**Exercise requirements**
Extract each line of the records below that contains the word "size".

**Data records**
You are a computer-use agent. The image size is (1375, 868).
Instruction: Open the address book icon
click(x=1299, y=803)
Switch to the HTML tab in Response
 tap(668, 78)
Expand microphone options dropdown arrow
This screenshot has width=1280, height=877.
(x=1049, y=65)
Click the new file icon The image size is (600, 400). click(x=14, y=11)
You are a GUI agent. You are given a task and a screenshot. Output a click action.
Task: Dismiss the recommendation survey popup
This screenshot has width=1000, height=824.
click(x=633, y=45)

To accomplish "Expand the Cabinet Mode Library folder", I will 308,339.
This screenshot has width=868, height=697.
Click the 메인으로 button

**Exercise result**
You are a computer-use agent. The image size is (1375, 868).
Click the new file icon The image size is (600, 400). click(x=14, y=11)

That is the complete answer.